→ **SET TASKS**:
1 - Answer these questions using the David Chalian biography below:
(a) From which high school did Chalian graduate, and in what year?
(b) What daily political webcast did he create and co-anchor at ABC?
(c) Which nightly news program did he produce at NY1?
2 - Write the next part of the David Chalian biography below, starting right after its last sentence.

→ **EXTRACT PROVIDED**:
════════════════════

David Marc Chalian (born July 20, 1973) is an American journalist and political analyst who serves as political director for the American cable news channel CNN.

Early life and education
Chalian was born on July 20, 1973 to Carol (née Steloff) and Robert P. Chalian. His father worked as a salesman before his death in 1984, and is of Armenian Jewish heritage.

Chalian attended Marlboro High School in Marlboro Township, New Jersey, where he graduated in 1991. He then attended Northwestern University, earning a bachelor of arts degree.

Career
After graduating from Northwestern, Chalian joined NY1, a 24-hour cable news television channel based in New York City, and produced the nightly news program, Inside City Hall. He then worked as political director for ABC News and appeared as a political analyst on ABC World News Tonight, Nightline, and Good Morning America. At ABC, he created and co-anchored the daily political webcast, "Top Line". In January 2009, he won an Emmy Award as part of the team that produced ABC News's presidential inauguration coverage. He next worked as the political editor and an on-air political analyst for the PBS NewsHour and then as Vice President for Video Programming at Politico.

════════════════════

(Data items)
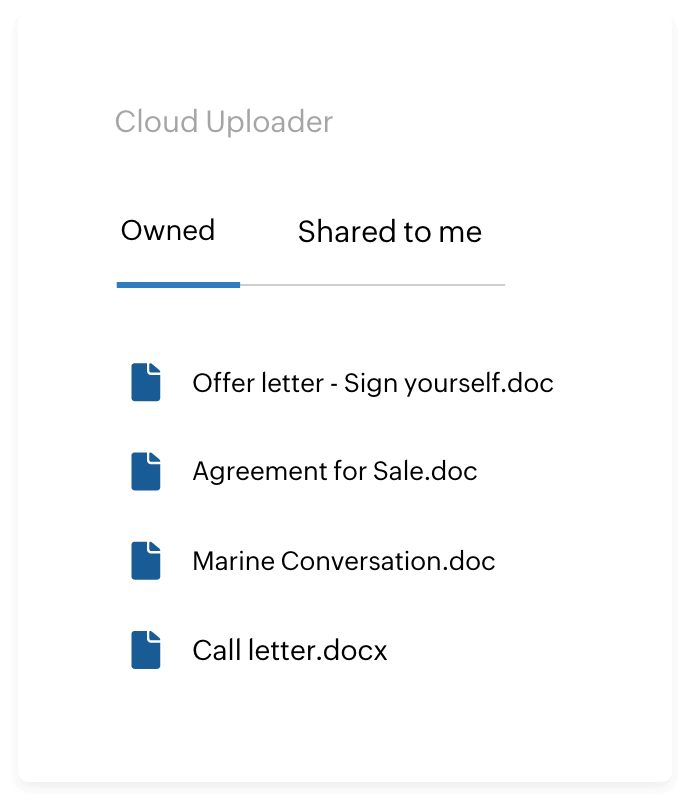Screen dimensions: 690x806
Task: Switch to the Owned tab
Action: [x=168, y=231]
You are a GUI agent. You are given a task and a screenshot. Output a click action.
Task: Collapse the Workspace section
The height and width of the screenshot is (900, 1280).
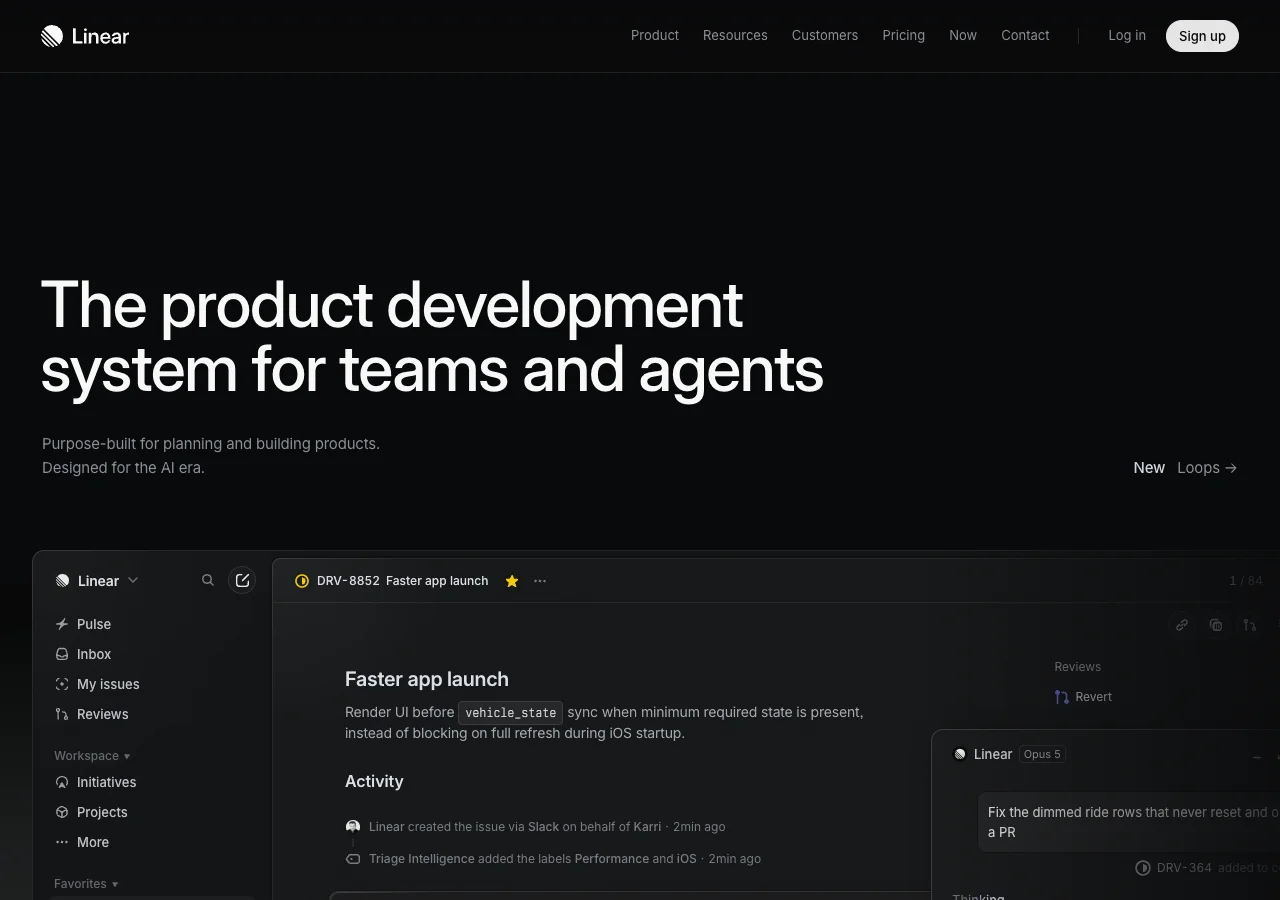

════════════════════

→ **RESULTS IN ORDER**:
1 -
(a) Marlboro High School, in 1991
(b) "Top Line"
(c) Inside City Hall

2 -
Yahoo
Chalian served as Yahoo! News' Washington bureau chief but was fired from his position after he was overheard on a live microphone during an online broadcast from the 2012 Republican National Convention saying that Republican presidential candidate Mitt Romney and his wife Ann Romney were "not concerned at all" and "happy to have a party with black people drowning" during Hurricane Isaac. Chalian later apologized for his remarks, saying, "I am profoundly sorry for making an inappropriate and thoughtless joke. I was commenting on the challenge of staging a convention during a hurricane and about campaign optics. I have apologized to the Romney campaign, and I want to take this opportunity to publicly apologize to Gov. and Mrs. Romney."

CNN
After Yahoo, he was hired as political director at CNN replacing Mark Preston. In this role, he oversees the political coverage across all of CNN's platforms. He often appears on-air as a political analyst on New Day and The Situation Room with Wolf Blitzer.

Personal life
Chalian lives in Washington, D.C. He has been married to Justin Tyler Bernstine since 2017. Bernstine serves as assistant dean for undergraduate academic services in the American University School of Communication.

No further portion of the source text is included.